* THE DATA *
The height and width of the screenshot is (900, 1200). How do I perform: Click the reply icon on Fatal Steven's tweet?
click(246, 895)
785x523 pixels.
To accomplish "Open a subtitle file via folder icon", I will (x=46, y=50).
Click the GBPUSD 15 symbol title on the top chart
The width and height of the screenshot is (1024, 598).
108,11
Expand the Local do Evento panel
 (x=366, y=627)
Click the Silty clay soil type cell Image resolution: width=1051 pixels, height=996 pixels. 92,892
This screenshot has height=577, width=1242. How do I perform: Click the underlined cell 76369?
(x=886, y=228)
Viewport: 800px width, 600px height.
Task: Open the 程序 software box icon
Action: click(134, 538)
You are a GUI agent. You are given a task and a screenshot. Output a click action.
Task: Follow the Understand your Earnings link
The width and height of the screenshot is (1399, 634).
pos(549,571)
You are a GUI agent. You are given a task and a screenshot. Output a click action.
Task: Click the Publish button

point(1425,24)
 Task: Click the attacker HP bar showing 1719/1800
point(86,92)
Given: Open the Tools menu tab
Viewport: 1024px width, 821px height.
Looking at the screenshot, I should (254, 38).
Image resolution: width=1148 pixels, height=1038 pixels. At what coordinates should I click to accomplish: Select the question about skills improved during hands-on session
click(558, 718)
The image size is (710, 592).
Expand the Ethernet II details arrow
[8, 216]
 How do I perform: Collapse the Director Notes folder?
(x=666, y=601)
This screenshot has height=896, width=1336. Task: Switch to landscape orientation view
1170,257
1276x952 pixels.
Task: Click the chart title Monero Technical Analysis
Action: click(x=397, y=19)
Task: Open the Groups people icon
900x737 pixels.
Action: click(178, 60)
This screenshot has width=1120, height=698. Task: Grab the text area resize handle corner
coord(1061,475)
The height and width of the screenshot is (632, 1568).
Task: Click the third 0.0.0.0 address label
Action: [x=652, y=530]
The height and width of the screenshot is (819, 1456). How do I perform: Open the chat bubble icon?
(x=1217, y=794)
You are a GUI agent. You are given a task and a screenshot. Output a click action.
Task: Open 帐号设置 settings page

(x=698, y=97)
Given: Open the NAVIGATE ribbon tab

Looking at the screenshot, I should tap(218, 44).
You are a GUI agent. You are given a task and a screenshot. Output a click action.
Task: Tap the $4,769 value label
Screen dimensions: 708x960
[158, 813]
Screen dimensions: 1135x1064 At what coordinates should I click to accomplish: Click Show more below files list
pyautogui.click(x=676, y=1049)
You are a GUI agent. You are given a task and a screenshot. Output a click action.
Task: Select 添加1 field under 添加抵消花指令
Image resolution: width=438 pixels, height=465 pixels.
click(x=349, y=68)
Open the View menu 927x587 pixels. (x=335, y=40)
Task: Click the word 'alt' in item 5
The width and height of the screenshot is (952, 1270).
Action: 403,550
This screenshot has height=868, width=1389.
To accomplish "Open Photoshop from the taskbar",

* WHAT THE TASK ASKS *
Retype the data above exactly, starting with the line that contains "How do I perform: Collapse" and going on through the line that contains "(x=1217, y=794)".

* TASK SOLUTION *
 How do I perform: Collapse the Director Notes folder?
(x=666, y=601)
This screenshot has height=896, width=1336. Task: Switch to landscape orientation view
1170,257
1276x952 pixels.
Task: Click the chart title Monero Technical Analysis
Action: click(x=397, y=19)
Task: Open the Groups people icon
900x737 pixels.
Action: click(178, 60)
This screenshot has width=1120, height=698. Task: Grab the text area resize handle corner
coord(1061,475)
The height and width of the screenshot is (632, 1568).
Task: Click the third 0.0.0.0 address label
Action: [x=652, y=530]
The height and width of the screenshot is (819, 1456). How do I perform: Open the chat bubble icon?
(x=1217, y=794)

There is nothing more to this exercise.